In Python, a generation is a linked list. All memory blocks belonging to the same generation are linked together in the same linked list. The structure used to represent generation is GC_generation, which contains the current generation list header, the upper limit on the number of objects, and the current number of objects.

Python defines a collection of three generations of objects by default. The larger the number of indexes, the longer the object will live, and the newly generated objects will be added to generation 0. The preceding part of _PyObject_GC_Malloc is the time when Python GC is triggered. Every new object is checked to see if generation 0 is full, and if it is, garbage collection begins.

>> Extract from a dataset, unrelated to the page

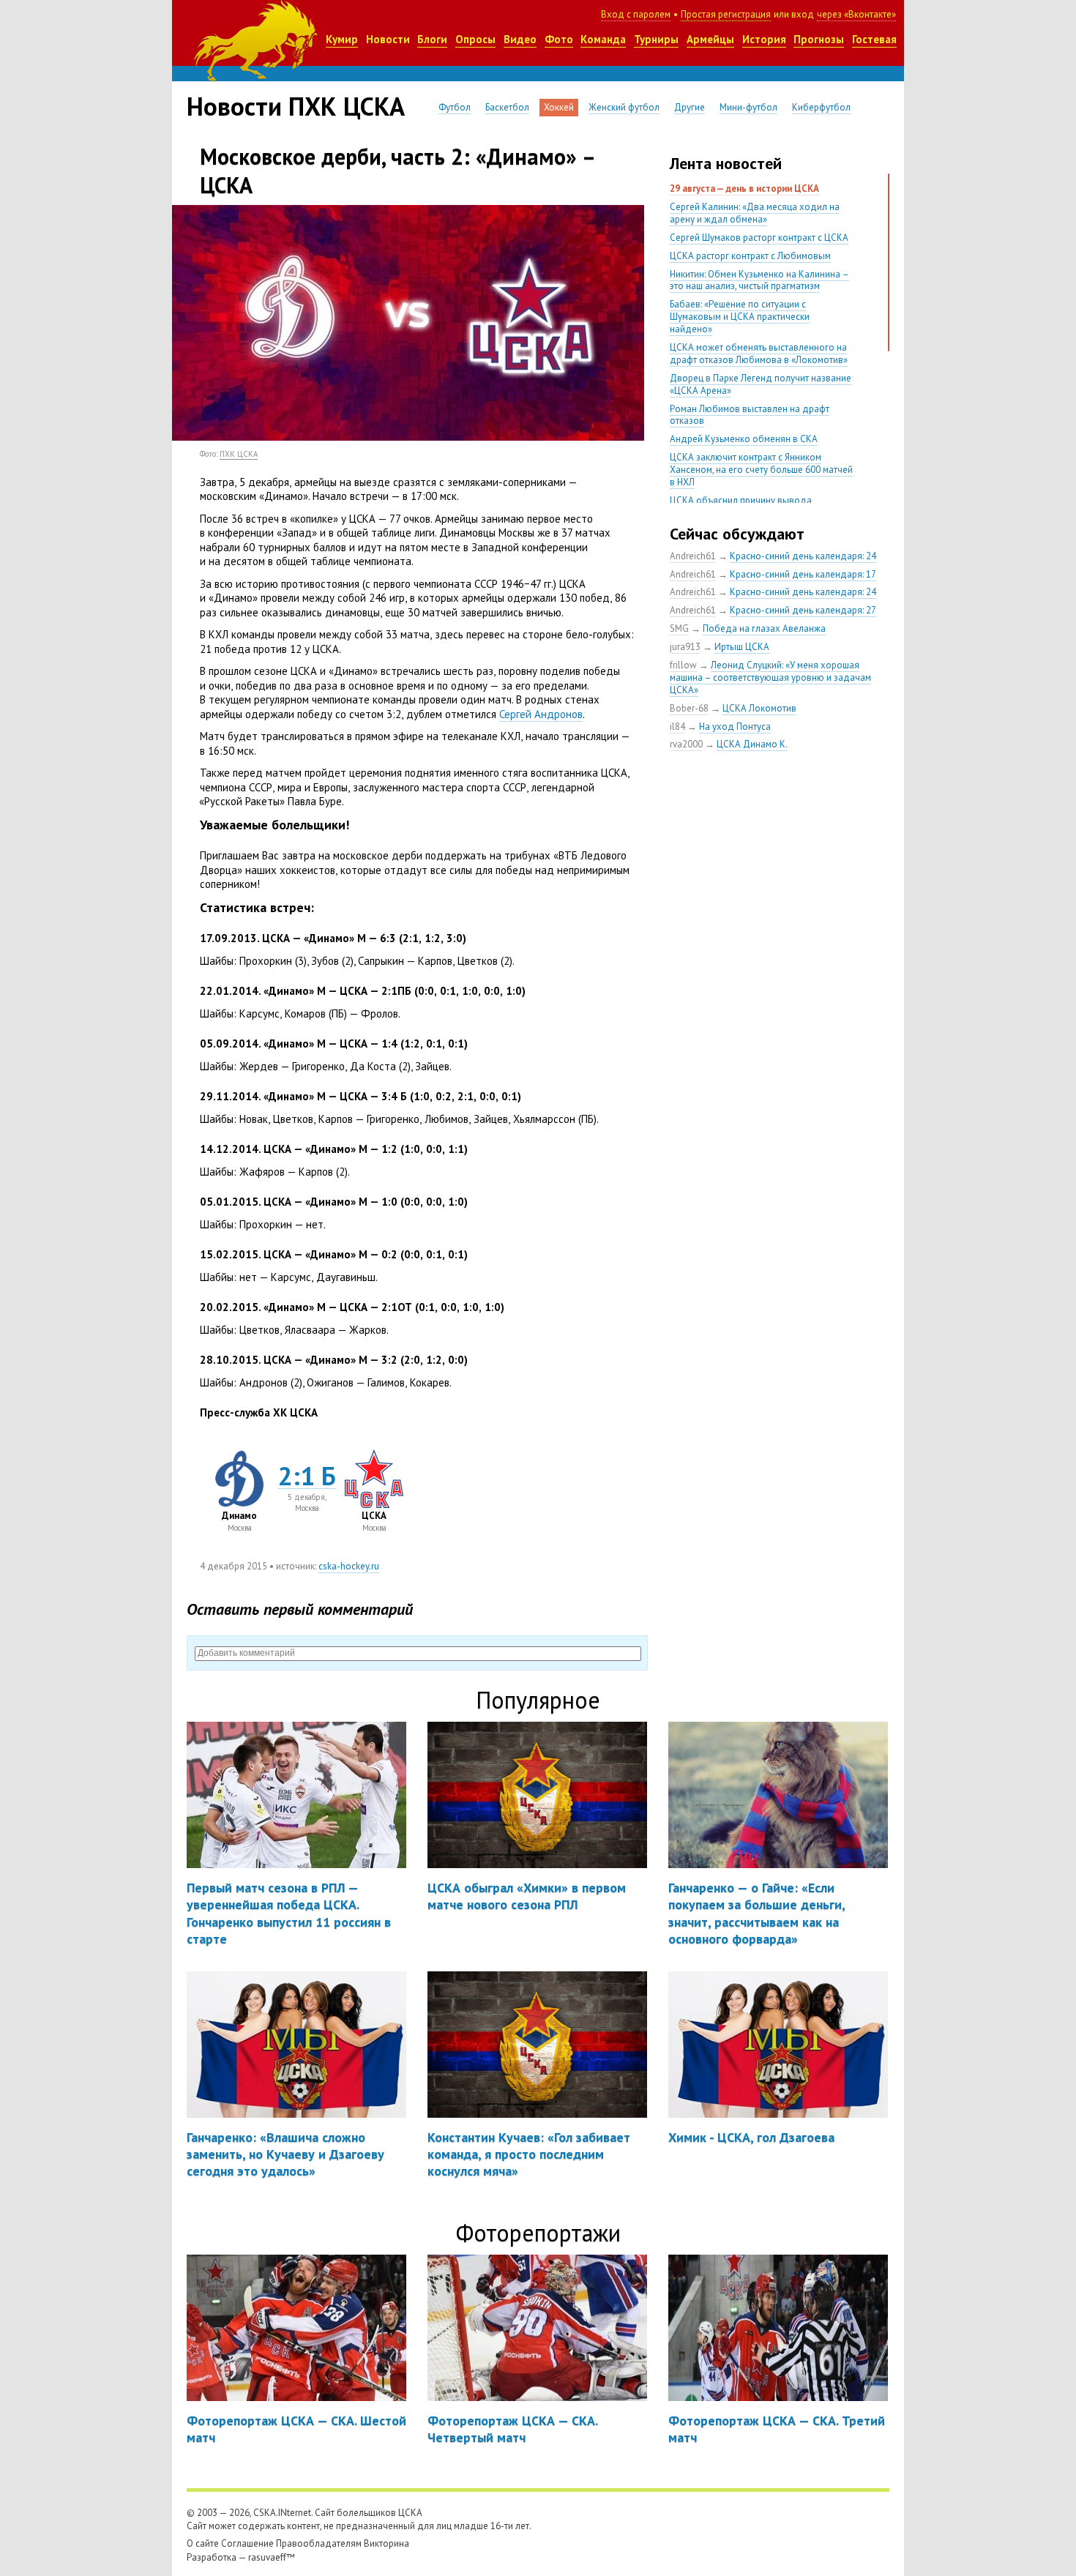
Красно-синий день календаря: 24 (803, 556)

Generational recycling is a way of operating in space for time, Python will memory according to the object’s survival time is divided into different sets, each set is called a generation, Python memory can be divided into three “generation”, respectively, in the younger generation (0), s (1), (2) the old s, they are the corresponding three linked list, Their garbage collection frequency and object lifetime increase and decrease. New objects are allocated to the young generation. When the total number of lists in the young generation reaches a limit, Python garbage collection is triggered to recycle objects that can be collected, and objects that can’t be collected are moved to the middle age, and so on. Objects in the old age are the ones that live the longest. Or even for the entire life of the system. At the same time, the generation recycling is based on the marker removal technology.

3, the recursion

What is the default depth of Python recursion? What is the reason for the recursive depth limit?

The depth of Python recursion can be seen with sys.getrecursionLimit () in the built-in function library.

Because infinite recursion causes C stack overflows and Python crashes.